Saved entries:
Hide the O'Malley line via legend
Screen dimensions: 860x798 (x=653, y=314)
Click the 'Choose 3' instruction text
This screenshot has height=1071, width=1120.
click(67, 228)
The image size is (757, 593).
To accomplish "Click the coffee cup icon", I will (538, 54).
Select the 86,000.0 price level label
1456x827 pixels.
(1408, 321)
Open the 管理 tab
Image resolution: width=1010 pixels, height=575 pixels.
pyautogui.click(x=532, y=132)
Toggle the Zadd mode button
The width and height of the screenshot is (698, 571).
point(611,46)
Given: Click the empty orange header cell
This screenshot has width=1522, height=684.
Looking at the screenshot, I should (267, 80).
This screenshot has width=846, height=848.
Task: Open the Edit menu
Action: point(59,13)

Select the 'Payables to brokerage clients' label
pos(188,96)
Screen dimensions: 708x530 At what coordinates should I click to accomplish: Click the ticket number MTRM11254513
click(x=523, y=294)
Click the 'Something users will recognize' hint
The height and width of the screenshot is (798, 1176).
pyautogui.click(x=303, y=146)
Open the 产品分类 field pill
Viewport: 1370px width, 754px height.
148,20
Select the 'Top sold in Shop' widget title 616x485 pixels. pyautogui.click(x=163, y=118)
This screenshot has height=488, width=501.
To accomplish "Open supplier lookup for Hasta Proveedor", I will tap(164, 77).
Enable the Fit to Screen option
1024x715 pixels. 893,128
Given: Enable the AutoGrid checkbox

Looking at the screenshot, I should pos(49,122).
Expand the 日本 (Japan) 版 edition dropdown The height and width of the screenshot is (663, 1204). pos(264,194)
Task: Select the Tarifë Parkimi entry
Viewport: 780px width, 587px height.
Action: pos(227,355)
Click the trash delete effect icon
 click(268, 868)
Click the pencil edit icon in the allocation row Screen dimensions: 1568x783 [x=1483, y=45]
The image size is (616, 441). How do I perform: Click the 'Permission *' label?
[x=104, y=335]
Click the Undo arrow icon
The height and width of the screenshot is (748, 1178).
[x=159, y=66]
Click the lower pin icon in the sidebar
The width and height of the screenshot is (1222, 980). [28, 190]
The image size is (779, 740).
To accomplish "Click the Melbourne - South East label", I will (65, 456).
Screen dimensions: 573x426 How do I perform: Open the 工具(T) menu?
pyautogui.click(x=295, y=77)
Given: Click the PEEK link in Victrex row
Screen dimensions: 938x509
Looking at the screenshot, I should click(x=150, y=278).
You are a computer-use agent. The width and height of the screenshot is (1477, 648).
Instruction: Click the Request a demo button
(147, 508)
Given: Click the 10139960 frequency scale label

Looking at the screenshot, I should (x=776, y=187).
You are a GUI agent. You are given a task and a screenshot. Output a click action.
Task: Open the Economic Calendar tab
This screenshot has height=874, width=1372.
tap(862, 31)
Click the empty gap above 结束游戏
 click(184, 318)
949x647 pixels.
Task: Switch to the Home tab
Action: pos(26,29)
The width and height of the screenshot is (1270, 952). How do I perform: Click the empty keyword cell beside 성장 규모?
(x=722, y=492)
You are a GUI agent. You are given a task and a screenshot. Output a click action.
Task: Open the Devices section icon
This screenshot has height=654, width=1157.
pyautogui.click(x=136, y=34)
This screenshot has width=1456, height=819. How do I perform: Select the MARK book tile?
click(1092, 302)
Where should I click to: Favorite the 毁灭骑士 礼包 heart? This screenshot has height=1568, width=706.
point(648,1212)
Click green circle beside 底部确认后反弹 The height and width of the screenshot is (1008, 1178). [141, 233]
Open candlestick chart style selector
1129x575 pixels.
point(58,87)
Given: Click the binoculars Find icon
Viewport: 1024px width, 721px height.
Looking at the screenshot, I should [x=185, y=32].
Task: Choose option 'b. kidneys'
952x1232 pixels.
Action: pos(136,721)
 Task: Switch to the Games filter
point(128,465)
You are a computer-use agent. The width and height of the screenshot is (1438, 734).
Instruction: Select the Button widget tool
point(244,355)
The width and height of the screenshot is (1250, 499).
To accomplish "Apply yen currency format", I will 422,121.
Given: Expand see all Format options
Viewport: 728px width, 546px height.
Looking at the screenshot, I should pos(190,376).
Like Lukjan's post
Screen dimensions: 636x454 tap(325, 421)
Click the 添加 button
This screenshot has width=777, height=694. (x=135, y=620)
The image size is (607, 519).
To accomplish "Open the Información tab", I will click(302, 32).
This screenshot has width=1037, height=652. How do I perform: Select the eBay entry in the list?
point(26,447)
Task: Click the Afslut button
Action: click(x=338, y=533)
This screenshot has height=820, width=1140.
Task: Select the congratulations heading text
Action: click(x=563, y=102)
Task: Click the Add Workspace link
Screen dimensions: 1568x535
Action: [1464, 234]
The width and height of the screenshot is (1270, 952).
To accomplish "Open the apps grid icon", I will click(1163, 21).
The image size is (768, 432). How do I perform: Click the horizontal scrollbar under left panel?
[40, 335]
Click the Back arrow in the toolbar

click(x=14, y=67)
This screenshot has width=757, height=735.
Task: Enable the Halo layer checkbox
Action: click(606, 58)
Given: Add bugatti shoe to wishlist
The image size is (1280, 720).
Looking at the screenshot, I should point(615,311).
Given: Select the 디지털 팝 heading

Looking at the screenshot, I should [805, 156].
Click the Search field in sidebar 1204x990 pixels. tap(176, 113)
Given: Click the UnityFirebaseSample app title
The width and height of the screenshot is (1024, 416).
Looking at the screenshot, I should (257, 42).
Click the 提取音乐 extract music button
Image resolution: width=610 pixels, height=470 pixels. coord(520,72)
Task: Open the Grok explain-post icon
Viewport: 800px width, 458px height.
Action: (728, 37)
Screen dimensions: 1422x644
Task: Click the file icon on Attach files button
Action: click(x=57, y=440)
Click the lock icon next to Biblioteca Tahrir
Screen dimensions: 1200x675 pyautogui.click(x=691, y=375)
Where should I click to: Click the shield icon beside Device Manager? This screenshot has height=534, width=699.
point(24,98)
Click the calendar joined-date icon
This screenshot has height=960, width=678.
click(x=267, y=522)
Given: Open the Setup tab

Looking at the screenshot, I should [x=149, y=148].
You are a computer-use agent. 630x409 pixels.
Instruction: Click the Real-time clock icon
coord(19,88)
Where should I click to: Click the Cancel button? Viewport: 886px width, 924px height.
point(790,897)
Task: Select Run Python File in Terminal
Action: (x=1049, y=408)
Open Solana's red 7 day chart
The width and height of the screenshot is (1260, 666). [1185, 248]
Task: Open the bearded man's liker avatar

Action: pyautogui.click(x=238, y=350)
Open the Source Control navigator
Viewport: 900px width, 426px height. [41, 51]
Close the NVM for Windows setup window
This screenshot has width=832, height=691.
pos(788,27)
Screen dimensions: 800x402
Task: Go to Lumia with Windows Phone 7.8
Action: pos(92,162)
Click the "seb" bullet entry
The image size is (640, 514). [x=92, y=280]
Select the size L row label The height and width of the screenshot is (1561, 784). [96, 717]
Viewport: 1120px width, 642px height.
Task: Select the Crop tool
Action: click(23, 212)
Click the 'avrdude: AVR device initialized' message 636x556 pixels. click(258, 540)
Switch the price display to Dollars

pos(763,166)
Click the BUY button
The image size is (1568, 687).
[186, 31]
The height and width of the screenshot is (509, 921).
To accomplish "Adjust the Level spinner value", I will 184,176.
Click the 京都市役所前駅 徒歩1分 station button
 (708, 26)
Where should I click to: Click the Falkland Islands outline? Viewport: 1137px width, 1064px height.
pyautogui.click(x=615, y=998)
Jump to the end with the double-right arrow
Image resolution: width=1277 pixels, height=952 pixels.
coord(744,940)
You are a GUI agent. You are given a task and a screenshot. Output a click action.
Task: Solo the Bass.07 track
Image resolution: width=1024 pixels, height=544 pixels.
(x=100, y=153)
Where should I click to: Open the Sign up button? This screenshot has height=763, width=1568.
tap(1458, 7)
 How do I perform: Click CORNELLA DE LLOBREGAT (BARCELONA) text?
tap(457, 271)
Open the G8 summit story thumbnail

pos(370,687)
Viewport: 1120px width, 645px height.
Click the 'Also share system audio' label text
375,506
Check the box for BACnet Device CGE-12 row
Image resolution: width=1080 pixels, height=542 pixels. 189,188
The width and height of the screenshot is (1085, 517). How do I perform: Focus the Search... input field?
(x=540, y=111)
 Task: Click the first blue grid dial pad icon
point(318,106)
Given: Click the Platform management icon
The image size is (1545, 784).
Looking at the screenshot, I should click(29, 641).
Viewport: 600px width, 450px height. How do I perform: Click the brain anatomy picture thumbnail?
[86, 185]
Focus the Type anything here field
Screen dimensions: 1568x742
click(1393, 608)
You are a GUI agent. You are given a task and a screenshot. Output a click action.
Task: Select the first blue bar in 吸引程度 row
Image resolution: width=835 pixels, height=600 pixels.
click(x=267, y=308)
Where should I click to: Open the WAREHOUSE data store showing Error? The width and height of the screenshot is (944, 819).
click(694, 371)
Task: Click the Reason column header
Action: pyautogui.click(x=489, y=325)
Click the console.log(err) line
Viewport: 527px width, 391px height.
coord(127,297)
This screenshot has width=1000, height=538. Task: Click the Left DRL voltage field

→ **To do**
Once you find the line with "The image size is (779, 740)." above, print it and every line after it up to and including the line with "Task: Open the Economic Calendar tab", exactly as written and nothing else.

→ **Response below**
The image size is (779, 740).
To accomplish "Click the Melbourne - South East label", I will (65, 456).
Screen dimensions: 573x426 How do I perform: Open the 工具(T) menu?
pyautogui.click(x=295, y=77)
Given: Click the PEEK link in Victrex row
Screen dimensions: 938x509
Looking at the screenshot, I should click(x=150, y=278).
You are a computer-use agent. The width and height of the screenshot is (1477, 648).
Instruction: Click the Request a demo button
(147, 508)
Given: Click the 10139960 frequency scale label

Looking at the screenshot, I should (x=776, y=187).
You are a GUI agent. You are given a task and a screenshot. Output a click action.
Task: Open the Economic Calendar tab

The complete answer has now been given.